▶ **What you need to do**
The answer must be every line below that holds the word "Uncheck".

(Records excerpted from a collection)
------------------------------------------------

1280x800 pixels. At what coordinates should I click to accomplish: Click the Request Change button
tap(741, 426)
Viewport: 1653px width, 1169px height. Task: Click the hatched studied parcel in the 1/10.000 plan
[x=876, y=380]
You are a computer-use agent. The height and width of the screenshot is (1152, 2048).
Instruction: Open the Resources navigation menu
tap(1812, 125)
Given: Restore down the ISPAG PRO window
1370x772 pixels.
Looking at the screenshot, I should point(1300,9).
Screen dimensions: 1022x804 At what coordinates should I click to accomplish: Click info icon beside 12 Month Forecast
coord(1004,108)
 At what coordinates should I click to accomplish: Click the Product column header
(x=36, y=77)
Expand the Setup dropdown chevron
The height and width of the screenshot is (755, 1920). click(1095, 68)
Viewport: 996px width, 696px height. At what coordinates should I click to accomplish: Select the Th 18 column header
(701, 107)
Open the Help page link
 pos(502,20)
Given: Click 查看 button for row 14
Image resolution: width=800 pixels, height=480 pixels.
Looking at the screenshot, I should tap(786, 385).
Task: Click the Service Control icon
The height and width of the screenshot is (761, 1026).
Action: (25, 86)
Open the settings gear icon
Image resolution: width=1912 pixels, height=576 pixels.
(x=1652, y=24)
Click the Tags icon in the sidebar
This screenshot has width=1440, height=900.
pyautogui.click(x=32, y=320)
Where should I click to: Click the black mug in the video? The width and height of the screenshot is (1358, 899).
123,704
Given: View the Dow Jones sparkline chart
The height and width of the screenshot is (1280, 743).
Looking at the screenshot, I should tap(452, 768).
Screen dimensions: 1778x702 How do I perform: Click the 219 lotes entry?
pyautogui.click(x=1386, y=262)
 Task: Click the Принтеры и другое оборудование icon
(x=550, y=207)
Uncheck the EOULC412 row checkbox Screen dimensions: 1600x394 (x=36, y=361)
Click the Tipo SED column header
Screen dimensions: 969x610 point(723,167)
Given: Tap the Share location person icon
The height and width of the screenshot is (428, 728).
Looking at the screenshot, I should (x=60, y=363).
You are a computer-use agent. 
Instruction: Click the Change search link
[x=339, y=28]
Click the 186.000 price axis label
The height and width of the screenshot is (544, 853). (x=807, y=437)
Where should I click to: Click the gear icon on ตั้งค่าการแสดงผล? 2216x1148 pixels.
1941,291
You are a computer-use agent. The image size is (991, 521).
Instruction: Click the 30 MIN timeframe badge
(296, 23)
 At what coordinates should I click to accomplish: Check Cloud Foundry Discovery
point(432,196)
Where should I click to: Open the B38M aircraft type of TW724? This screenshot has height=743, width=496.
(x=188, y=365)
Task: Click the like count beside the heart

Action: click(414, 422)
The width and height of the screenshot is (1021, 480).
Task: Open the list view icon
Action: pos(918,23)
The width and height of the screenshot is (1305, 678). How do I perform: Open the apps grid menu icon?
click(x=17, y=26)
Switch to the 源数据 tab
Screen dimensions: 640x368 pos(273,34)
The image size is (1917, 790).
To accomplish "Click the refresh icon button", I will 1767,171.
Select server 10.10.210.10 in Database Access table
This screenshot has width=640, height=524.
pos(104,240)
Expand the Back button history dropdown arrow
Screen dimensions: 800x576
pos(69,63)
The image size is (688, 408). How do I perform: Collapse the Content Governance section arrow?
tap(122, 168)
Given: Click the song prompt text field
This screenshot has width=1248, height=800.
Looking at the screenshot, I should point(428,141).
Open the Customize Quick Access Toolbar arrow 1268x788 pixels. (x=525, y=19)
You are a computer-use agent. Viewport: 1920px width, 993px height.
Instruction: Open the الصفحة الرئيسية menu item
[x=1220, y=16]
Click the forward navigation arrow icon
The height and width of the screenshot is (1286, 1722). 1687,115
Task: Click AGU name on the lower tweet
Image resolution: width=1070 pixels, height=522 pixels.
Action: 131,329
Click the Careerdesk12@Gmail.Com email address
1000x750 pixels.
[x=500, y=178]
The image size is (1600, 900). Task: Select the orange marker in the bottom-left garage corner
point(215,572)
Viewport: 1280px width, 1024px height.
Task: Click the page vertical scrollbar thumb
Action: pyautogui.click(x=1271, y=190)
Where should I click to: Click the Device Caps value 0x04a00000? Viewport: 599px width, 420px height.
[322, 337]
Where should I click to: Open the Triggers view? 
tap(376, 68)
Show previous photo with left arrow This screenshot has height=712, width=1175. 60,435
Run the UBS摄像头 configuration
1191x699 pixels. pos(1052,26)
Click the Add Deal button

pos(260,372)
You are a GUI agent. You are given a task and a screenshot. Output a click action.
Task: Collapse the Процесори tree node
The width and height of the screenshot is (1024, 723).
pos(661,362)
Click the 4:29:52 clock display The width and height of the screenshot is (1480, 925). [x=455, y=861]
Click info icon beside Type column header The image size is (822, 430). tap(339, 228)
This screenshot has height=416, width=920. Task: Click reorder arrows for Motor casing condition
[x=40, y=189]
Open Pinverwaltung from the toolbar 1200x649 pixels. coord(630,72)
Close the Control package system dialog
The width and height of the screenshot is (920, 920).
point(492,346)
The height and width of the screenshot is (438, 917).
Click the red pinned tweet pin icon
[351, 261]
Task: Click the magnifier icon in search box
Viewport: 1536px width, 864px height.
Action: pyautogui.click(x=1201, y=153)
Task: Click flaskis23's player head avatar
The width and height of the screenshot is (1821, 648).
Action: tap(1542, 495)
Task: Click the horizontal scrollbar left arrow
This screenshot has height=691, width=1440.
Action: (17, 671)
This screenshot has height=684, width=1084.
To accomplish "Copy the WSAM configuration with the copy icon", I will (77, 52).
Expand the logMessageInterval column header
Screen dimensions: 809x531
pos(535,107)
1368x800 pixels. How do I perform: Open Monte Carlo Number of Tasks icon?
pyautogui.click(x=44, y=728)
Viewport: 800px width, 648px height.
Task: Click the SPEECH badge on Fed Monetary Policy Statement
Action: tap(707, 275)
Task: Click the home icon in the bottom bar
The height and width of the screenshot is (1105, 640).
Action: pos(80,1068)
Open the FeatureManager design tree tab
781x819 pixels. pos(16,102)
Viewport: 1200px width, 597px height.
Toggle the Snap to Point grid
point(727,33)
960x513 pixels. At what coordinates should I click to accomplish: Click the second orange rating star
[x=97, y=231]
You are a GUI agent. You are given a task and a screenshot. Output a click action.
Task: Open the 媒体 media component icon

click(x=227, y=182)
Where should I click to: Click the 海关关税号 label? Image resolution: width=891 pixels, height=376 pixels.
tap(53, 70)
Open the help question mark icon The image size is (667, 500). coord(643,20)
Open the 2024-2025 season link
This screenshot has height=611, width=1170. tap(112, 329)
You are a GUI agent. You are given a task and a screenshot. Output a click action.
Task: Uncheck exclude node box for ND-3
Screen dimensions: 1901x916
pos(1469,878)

------------------------------------------------

▶ **Response to this exercise**
Uncheck the EOULC412 row checkbox Screen dimensions: 1600x394 (x=36, y=361)
Task: Uncheck exclude node box for ND-3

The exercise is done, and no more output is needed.